* _Compito a_: Trascrivi il passo del brano sulla forza-lavoro che comincia con le parole "Questa argomentazione è" e termina con le parole "qualsiasi altra merce.".

* _Testo del documento_:
****************************************

Ciò significa, in primo luogo, che egli non è schiavo. Si deve cioè presupporre che esista una forza-lavoro formalmente libera, condizione a cui consegue che l’operaio non vende mai se stesso, ma solo le prestazioni del proprio corpo e della propria mente e per un tempo determinato (giornata lavorativa). Inoltre, il venditore di forza-lavoro è tale in quanto non ha alcuna altra possibilità di vendere nessun’altra merce. Possiede solo la propria forza-lavoro: non può vendere null’altro che la propria forza-lavoro e solo pro tempore.

Questa argomentazione è di notevole rilevanza, anche da un punto di vista giuridico, in quanto affermare che il lavoratore è libero proprietario della propria capacità di lavoro significa che lo scambio in cui si stabilisce il salario avviene tra equivalenti. È cioé presupposto che chi vende la propria forza-lavoro lo faccia accettando liberamente le condizioni poste. Non è quindi possibile supporre che il processo di sfruttamento avvenga nella fase D-M; ciò implicherebbe infatti la possibilità di comprare una merce a un valore che non è il suo. E poichè questa circostanza non è ammissibile – in quanto nessun libero proprietario sarà disposto a cedere quanto possiede a un prezzo inferiore a quello di mercato –, l’acquisizione della merce forza-lavoro rispetterà esattamente tutte le regole che caratterizzano l’acquisto di qualsiasi altra merce.

****************************************

* _Compito b_: Disponi in una tabella Markdown le voci dalla riga che contiene "You are a computer-use agent. Screen dimensions: 415x260" fino alla riga che contiene "point(575,23)", estremi compresi, con le colonne N. e Voce. Salta le righe vuote.

****************************************

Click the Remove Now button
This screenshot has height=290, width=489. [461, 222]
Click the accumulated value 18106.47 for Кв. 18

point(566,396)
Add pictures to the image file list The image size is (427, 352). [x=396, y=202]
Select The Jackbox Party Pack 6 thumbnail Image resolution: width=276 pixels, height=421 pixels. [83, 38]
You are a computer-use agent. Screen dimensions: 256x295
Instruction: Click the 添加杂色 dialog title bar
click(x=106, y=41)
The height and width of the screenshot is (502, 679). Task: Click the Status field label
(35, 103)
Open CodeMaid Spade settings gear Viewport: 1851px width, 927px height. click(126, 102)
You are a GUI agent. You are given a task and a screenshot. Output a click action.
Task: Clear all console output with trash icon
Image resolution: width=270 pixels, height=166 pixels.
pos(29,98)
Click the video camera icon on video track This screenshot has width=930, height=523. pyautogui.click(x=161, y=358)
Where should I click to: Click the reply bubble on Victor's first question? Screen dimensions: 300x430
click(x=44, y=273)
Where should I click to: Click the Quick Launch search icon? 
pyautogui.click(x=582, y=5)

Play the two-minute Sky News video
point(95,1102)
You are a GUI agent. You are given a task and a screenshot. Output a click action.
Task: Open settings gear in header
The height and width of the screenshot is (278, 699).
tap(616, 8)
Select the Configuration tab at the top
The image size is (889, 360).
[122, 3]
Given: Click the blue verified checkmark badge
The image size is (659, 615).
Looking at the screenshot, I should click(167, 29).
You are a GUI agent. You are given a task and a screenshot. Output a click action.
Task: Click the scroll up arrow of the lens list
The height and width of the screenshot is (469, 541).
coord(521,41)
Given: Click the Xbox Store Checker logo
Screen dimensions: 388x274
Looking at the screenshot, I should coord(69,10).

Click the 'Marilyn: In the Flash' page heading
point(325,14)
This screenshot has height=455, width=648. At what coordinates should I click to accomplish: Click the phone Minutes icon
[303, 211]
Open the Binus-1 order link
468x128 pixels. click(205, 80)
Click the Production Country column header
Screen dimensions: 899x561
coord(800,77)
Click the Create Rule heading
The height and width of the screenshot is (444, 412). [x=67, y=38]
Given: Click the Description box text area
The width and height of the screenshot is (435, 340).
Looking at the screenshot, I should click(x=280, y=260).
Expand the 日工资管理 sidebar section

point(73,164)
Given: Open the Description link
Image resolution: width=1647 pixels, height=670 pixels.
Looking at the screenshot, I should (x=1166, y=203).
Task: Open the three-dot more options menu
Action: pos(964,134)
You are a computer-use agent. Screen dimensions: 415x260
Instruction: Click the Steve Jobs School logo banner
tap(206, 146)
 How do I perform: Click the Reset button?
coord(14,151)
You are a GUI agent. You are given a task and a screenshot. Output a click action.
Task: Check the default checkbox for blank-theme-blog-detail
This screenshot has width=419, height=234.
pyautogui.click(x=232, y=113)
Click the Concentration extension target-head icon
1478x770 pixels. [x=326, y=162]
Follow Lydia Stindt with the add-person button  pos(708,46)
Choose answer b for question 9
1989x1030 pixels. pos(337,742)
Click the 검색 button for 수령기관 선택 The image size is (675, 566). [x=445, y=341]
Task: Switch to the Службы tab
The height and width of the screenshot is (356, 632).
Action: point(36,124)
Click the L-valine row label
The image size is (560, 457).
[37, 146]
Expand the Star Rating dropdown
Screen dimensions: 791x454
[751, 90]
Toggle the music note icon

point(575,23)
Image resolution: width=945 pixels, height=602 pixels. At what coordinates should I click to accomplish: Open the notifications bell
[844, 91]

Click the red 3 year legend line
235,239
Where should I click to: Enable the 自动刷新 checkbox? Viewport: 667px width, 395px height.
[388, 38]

****************************************

* _Risposta a_:
Questa argomentazione è di notevole rilevanza, anche da un punto di vista giuridico, in quanto affermare che il lavoratore è libero proprietario della propria capacità di lavoro significa che lo scambio in cui si stabilisce il salario avviene tra equivalenti. È cioé presupposto che chi vende la propria forza-lavoro lo faccia accettando liberamente le condizioni poste. Non è quindi possibile supporre che il processo di sfruttamento avvenga nella fase D-M; ciò implicherebbe infatti la possibilità di comprare una merce a un valore che non è il suo. E poichè questa circostanza non è ammissibile – in quanto nessun libero proprietario sarà disposto a cedere quanto possiede a un prezzo inferiore a quello di mercato –, l’acquisizione della merce forza-lavoro rispetterà esattamente tutte le regole che caratterizzano l’acquisto di qualsiasi altra merce.

* _Risposta b_:
| N. | Voce |
|---|---|
| 1 | You are a computer-use agent. Screen dimensions: 415x260 |
| 2 | Instruction: Click the Steve Jobs School logo banner |
| 3 | tap(206, 146) |
| 4 |  How do I perform: Click the Reset button? |
| 5 | coord(14,151) |
| 6 | You are a GUI agent. You are given a task and a screenshot. Output a click action. |
| 7 | Task: Check the default checkbox for blank-theme-blog-detail |
| 8 | This screenshot has width=419, height=234. |
| 9 | pyautogui.click(x=232, y=113) |
| 10 | Click the Concentration extension target-head icon |
| 11 | 1478x770 pixels. [x=326, y=162] |
| 12 | Follow Lydia Stindt with the add-person button  pos(708,46) |
| 13 | Choose answer b for question 9 |
| 14 | 1989x1030 pixels. pos(337,742) |
| 15 | Click the 검색 button for 수령기관 선택 The image size is (675, 566). [x=445, y=341] |
| 16 | Task: Switch to the Службы tab |
| 17 | The height and width of the screenshot is (356, 632). |
| 18 | Action: point(36,124) |
| 19 | Click the L-valine row label |
| 20 | The image size is (560, 457). |
| 21 | [37, 146] |
| 22 | Expand the Star Rating dropdown |
| 23 | Screen dimensions: 791x454 |
| 24 | [751, 90] |
| 25 | Toggle the music note icon |
| 26 | point(575,23) |